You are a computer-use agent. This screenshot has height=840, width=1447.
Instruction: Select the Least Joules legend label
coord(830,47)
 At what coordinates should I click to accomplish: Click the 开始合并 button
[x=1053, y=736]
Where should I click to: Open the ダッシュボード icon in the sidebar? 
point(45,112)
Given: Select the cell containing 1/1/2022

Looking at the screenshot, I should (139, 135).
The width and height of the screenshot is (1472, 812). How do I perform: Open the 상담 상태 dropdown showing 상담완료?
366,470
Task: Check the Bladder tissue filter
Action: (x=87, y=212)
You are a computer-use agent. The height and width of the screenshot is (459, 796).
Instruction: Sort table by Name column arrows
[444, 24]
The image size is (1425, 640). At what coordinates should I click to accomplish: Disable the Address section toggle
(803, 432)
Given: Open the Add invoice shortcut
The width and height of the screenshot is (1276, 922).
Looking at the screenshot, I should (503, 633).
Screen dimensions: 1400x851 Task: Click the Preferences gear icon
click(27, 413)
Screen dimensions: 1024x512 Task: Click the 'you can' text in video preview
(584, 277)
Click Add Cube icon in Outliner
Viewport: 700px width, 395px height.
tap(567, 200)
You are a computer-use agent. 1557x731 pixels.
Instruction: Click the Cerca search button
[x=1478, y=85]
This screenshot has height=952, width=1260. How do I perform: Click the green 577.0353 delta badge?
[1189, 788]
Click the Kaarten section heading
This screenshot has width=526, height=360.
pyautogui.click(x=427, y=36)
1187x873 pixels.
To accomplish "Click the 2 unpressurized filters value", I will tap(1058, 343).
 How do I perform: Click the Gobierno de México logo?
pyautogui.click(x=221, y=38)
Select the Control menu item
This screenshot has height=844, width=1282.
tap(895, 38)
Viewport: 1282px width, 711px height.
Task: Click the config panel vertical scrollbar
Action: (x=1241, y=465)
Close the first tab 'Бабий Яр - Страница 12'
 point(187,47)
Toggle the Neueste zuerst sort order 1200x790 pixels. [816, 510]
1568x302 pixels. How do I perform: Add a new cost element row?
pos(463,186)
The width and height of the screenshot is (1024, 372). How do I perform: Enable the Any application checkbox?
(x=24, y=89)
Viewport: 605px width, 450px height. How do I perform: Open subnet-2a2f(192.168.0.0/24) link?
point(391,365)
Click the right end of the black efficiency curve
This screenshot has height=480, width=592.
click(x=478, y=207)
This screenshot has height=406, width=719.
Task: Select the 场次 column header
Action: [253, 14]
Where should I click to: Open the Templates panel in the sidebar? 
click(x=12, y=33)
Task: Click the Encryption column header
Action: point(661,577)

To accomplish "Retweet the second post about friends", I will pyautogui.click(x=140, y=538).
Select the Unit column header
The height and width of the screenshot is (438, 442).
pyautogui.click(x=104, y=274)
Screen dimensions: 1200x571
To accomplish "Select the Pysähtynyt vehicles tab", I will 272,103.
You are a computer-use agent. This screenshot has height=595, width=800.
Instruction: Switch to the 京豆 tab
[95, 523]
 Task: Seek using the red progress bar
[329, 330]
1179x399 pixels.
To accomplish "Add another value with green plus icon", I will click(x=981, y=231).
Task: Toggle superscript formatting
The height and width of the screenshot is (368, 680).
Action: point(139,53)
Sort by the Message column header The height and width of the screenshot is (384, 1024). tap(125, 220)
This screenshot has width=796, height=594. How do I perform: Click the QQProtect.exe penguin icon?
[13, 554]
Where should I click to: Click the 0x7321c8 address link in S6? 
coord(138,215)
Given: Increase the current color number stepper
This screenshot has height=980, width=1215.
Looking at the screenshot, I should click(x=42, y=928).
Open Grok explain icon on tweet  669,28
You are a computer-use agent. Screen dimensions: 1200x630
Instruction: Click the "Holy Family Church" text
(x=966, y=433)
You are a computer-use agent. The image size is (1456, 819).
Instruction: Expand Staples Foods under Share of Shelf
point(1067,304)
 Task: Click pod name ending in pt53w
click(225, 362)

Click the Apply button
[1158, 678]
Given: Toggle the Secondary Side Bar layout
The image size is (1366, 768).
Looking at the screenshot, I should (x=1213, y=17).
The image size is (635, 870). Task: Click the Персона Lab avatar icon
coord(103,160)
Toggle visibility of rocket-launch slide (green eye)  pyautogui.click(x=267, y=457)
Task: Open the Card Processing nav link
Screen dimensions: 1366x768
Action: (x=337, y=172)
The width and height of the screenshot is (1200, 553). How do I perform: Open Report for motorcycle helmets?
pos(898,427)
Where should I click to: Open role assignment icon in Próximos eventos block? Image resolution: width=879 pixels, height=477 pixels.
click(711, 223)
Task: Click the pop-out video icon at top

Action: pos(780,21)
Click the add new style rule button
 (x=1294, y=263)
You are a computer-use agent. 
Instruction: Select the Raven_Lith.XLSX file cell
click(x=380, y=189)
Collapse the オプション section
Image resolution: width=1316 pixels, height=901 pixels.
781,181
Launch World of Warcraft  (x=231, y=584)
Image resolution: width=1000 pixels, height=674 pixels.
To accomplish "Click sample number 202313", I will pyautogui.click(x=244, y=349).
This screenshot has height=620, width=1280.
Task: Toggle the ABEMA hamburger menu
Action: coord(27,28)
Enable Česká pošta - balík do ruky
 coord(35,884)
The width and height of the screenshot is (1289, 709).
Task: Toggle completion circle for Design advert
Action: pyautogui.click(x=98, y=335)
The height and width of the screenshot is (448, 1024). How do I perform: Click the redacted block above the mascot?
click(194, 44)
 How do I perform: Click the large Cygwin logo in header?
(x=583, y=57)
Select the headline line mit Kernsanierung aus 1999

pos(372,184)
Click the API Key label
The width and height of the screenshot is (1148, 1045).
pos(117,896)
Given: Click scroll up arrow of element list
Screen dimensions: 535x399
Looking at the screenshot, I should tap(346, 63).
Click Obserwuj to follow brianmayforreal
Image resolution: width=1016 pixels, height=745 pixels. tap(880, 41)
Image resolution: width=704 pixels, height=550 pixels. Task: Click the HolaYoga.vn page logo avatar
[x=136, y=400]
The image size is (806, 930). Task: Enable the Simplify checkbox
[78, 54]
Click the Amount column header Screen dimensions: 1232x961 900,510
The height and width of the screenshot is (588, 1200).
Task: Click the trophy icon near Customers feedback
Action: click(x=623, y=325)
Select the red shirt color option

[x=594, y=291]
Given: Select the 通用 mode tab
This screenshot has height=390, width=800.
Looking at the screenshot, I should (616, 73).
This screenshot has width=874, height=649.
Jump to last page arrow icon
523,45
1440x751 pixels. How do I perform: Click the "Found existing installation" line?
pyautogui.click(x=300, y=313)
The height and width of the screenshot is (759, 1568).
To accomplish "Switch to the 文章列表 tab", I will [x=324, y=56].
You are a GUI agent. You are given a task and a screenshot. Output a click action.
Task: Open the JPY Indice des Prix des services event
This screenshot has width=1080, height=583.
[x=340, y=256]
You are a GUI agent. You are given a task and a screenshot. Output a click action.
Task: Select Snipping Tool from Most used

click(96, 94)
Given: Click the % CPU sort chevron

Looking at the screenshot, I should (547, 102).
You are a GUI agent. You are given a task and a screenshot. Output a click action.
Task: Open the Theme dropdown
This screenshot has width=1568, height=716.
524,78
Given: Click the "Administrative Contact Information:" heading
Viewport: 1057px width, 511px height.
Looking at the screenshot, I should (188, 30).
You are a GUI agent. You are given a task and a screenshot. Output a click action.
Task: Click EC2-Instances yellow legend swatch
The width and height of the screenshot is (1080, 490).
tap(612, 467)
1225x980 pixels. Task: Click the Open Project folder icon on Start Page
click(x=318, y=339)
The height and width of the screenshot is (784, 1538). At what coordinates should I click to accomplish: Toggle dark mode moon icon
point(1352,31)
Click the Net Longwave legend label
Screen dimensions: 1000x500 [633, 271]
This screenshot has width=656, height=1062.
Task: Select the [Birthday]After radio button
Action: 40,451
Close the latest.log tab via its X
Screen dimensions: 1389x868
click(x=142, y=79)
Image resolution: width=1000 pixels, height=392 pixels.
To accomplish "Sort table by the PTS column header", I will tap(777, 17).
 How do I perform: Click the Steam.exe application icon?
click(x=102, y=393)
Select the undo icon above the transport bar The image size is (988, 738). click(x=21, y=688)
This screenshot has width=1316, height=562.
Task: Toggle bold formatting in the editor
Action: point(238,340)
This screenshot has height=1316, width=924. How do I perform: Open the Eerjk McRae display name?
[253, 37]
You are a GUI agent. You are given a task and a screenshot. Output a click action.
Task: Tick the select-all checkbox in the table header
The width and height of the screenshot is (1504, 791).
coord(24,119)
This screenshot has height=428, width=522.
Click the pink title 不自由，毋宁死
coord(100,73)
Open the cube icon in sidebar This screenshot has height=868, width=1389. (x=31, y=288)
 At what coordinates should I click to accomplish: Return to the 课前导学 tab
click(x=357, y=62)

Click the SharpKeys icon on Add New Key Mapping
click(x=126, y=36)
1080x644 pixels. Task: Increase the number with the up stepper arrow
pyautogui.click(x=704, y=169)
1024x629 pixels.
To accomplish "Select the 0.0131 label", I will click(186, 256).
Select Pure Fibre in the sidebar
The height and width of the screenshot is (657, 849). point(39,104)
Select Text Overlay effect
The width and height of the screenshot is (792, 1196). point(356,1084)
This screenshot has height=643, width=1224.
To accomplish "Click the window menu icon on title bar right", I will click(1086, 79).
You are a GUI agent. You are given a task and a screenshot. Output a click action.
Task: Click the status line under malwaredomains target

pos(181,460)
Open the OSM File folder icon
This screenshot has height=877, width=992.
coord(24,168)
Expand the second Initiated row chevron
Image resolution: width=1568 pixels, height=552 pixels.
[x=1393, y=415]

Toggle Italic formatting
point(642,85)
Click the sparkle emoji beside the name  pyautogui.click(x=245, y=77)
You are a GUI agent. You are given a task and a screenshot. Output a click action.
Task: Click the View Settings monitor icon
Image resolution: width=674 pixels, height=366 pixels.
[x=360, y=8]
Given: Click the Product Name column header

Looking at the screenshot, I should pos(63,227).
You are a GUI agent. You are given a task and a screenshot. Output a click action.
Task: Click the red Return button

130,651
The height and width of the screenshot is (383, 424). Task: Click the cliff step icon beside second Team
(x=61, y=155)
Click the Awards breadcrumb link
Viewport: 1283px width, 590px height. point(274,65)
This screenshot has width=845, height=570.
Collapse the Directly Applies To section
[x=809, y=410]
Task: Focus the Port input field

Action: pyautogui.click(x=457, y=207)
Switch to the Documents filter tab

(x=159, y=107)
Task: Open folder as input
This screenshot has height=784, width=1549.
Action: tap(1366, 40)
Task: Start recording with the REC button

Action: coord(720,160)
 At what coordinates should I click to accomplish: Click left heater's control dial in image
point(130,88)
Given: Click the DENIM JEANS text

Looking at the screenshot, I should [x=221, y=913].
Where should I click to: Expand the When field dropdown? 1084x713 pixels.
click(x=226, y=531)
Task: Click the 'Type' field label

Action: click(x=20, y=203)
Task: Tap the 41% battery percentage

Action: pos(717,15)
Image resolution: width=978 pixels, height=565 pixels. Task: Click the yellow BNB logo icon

● What is needed
Go through the lines above. Select every one that has the string "computer".

● Exercise result
You are a computer-use agent. This screenshot has height=840, width=1447.
You are a computer-use agent. The height and width of the screenshot is (459, 796).
You are a computer-use agent. 1557x731 pixels.
You are a computer-use agent. This screenshot has height=595, width=800.
You are a computer-use agent. Screen dimensions: 1200x630
You are a computer-use agent. The image size is (1456, 819).
You are a computer-use agent. 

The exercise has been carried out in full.